Crisis management plan examples

    Do you need to re-evaluate your crisis management plan? A crisis refers to an unplanned or unforeseen event which can cause damage to an organisation’s reputation and public image or lead to conflict internally with employees and stakeholders.

    Without a team resolving and repairing any reputational damage, the crisis can grow and eventually lead to a company’s closure.

    Our Communications Director Clare Christensen said that’s why Crisis Management is so important for businesses.

    “Regardless of their size, organisations need to have a Crisis Management Plan and dedicated staff who know how to respond when something goes wrong,” she said.

    “How a company responds during a crisis can make or break them, and these days, thanks to social media, the public and the media demand instant action and communication. Crisis Management is about riding out the storm and addressing the issues in the way that best mitigates damage.
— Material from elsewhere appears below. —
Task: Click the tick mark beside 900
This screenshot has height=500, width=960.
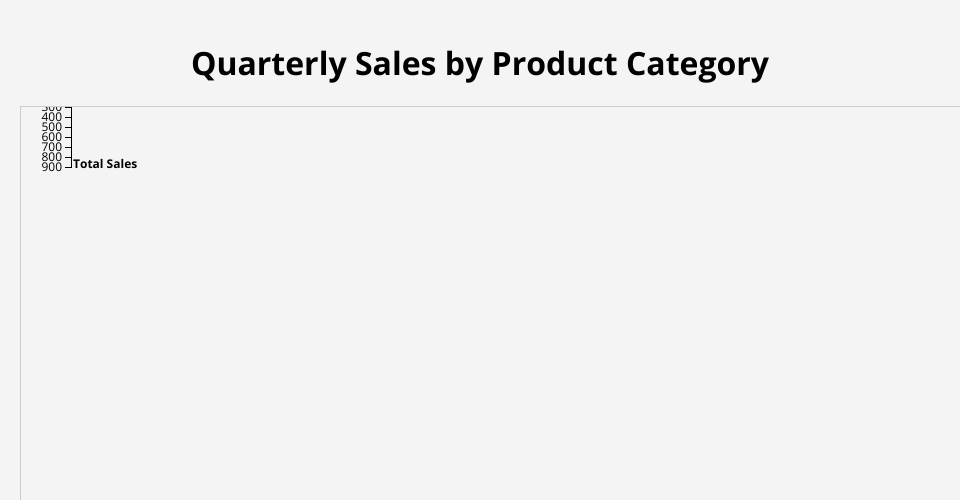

    “Crisis Management doesn’t have to wait until a crisis occurs. It can include practising scenarios so the team is ready for when something goes wrong, allocation of key roles to different staff members (including who will be spokesperson), consideration of social media responses and drafting of key messages.”

    Crisis management plan examples

    There are a few Crisis Management models that can help business owners better understand how to manage a negative situation.

    According to authors and media experts, Gonzalez-Herrero and Pratt, there are three stages of crisis management.

    1. Crisis detection:

      The first stage of Crisis Management is detecting the crisis. Usually, there are many warning signs. In a natural disaster, meteorologists might see the indicators for a cyclone long before it crosses the coast.

      For a public complaint, it might first appear as a negative comment on a company’s social media pages. It’s important not to ignore these signs – if an upcoming crisis is detected early enough, a Crisis Management team can figure out the best way to respond, and in some cases, stop it altogether.

    2. Jump into action:

      Once a crisis has been detected, the next stage is to put your Crisis Management Plan into action. Ask employees not to panic nor speak to the media. Only spokespeople who have been properly briefed on the company’s key messages and response should speak to journalists. It’s important the company acts quickly and sticks to the facts.

    3. Reflect and make some changes:

      Now is the time to make changes and start to repair any reputational damage which might arise from the crisis. Take time to reflect on what happened and what could be done to stop a similar situation from happening again. For instance, if there was a crisis involving the media, participate in media training to learn how to get your message across and avoid saying the wrong thing.

    The insensitive Adidas Boston Marathon email scandal

    You might be thinking how does this apply to the real world? Well, in 2017 sport shoe company Adidas wrote an insensitive email to Boston Marathon participants. The subject line read “Congrats, you survived the Boston Marathon!”

    There was immediate public backlash as just four years ago, multiple people lost their lives during the 2013 Boston Marathon bombings. Adidas was able to detect the crisis and immediately jumped into action with spokeswoman Maria Culp issuing a public apology the same day.

    “We are incredibly sorry, there was no thought given to the insensitive email subject line we sent Tuesday. We deeply apologise for our mistake,” Ms Culp said. Adidas immediately wrote a public apology, which showed they reflected on their actions and that they made a mistake.

    This move was the right decision, as it reduced the amount of negative media attention they could have received. Instead, they were only in the news for around three to five days.